Crichton’s novel, written 41 years ago, is about a 10th-century Arab Muslim traveller who was despatched overseas by the Abbasid Caliph. The traveller, Ibn Fadlan, journeys with a group of Vikings to their settlement. As Crichton explains, the novel relies on a rather sketchy account by Ibn Fadlan of his journey north.
What the novel, but more to the point, Ibn Fadlan’s account per se reveals is the globalization of the 9th-century world.
It may have been different from today, but it existed.
Islam was not considered a hostile force but a curiosity, possibly even a revolutionary and egalitarian model for society.

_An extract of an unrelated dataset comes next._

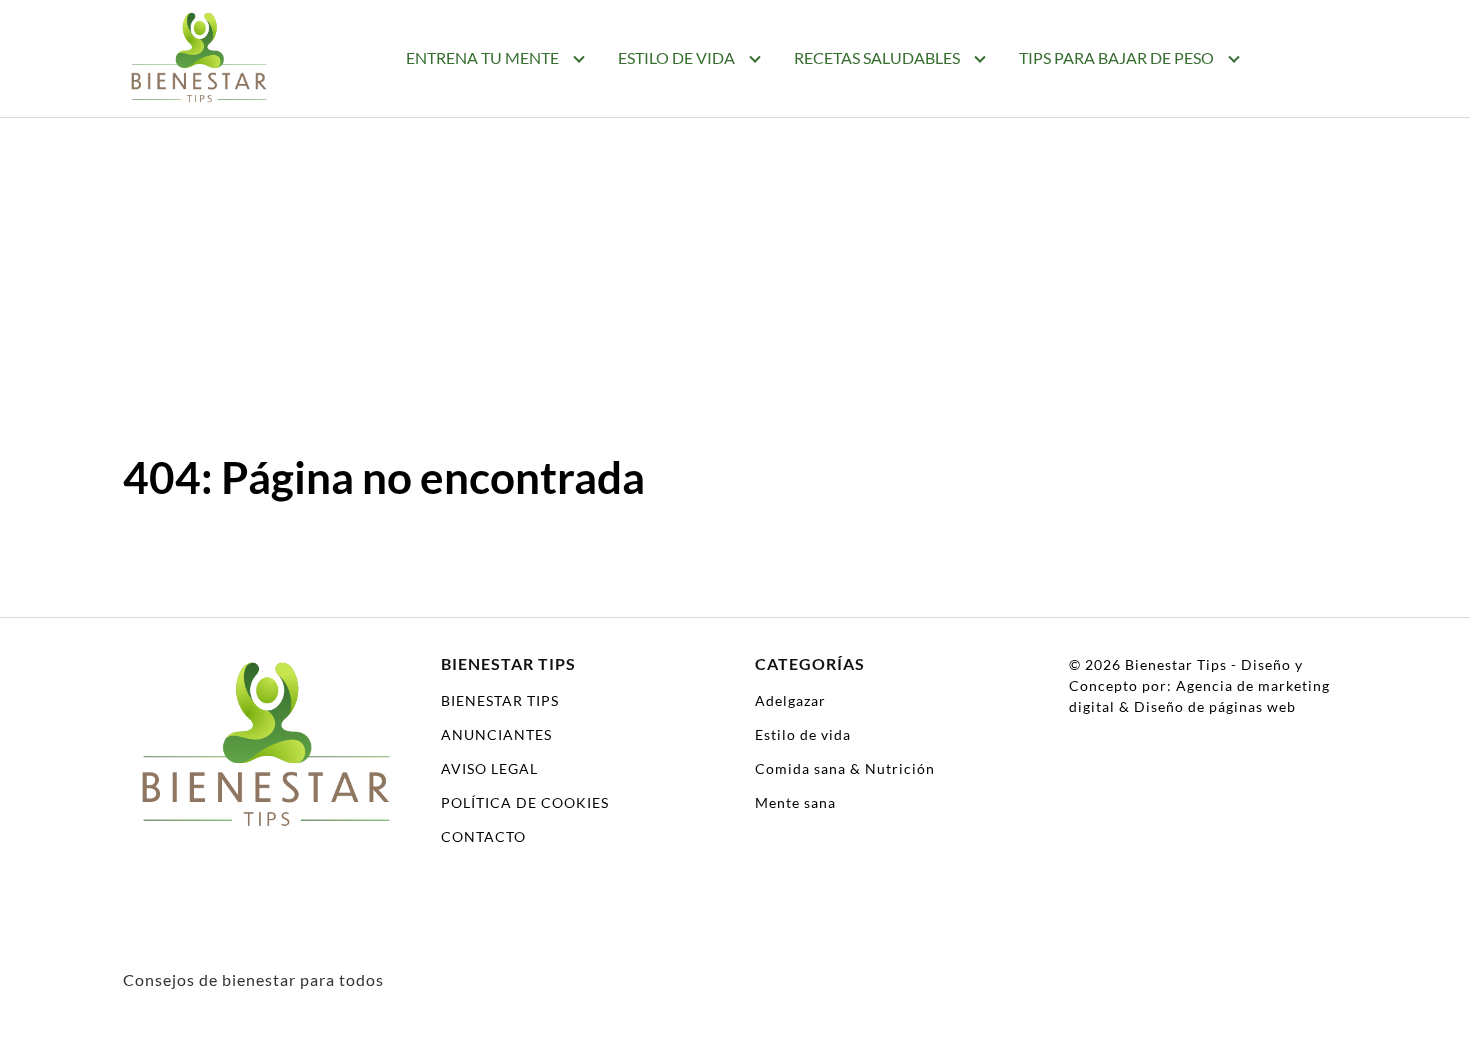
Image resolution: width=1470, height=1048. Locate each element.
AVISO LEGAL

So to the investigation by textile archaeologist Annika Larsson of Uppsala University of the Viking funeral garments from 9th and 10th Century graves. Patterns woven with silk and silver thread spell the words “Allah” and “Ali”. Ms Larsson says they are in Kufic script, a geometric early style of Arabic.
Now, she says that some of those buried by the Vikings may have been Muslim. If so, it just shows the interconnectedness of our world.
Or else the reality that we all influence each other.